HSBC starts by identifying the source of deposits, the bank’s Singapore head of global liquidity and cash management David Koh tells Euromoney. “If we can’t identify the traceability of deposits, we won’t work with them. If a business is looking to salve its conscience by putting deposits to work with us, we’ll say no. It goes counter to what we’re trying to achieve.”
Clients get a quarterly portfolio showing how funds are deployed and which projects are targeted. It’s a first for HSBC, which launched an identical version targeted at UK firms, with more to follow in 2020 – though Standard Chartered beat them to the punch, launching its sustainable deposit account, available to corporate and retail clients, in Singapore last October.
It will take time to shift gear [on sustainability]
– Frances Chen, HSBC Singapore
HSBC’s account took its first green deposit in the first week of February.
“More will follow,” promises Koh. “It was a deposit from a building materials company.”
This is perhaps not the first sector that springs to mind as a source of deposits for a product that is designed to be green.
“The first clients are European, from the engineering, construction and commodities sectors, and we are having conversations with a number of local and multinational companies, including fund managers, real estate and logistics,” Koh continues.
Reshaping finance
Sustainability is being driven from the top down by global financial institutions – not just by the two trailblazing London lenders, but also by the likes of BlackRock. In January, Larry Fink, chairman and chief executive of the world’s top asset manager, warned of a “fundamental reshaping of finance” due to rapid and intensifying climate change.
But this is a long road, and elite banks and institutional investors face an uphill battle to find enough truly green assets in which to invest.

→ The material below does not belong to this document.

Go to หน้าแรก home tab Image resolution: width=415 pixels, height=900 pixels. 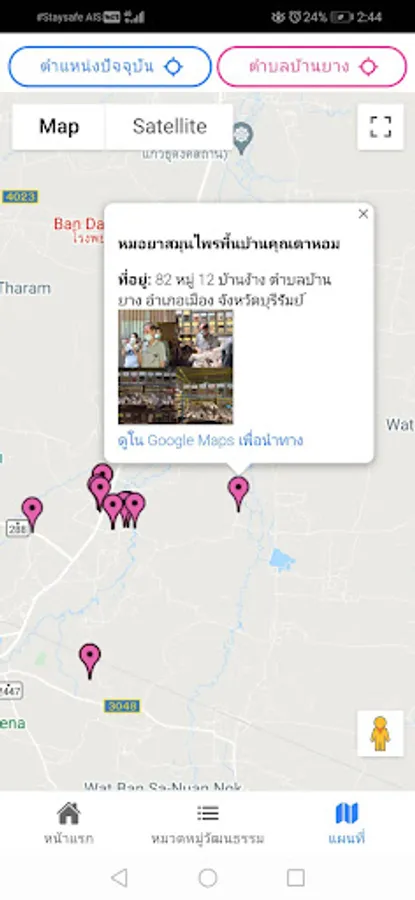pyautogui.click(x=68, y=824)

It is one of the great dichotomies of our time, stretching back to the global financial crisis: a surfeit of cash chasing too few assets.
“It will take time to shift gear [on sustainability],” notes Frances Chen, head of corporate sustainability at HSBC Singapore.
Sustainability in finance and banking is a loose bag of rules that can be interpreted at will by lenders, investors, governments and regulators. Rules will coalesce and codify, but for now, bankers admit some of the capital allocated to “green” bonds is anything but – and green-washing is unlikely to go away quickly.
In their hearts, banks know and accept this.
“Our reliance on fossil fuel will last another 50 years,” DBS Bank’s chief executive Piyush Gupta tells Euromoney. “Even Germany won’t eliminate the burning of coal until 2040. After much soul-searching, we came to the conclusion we had better start to do more with less – then exit.”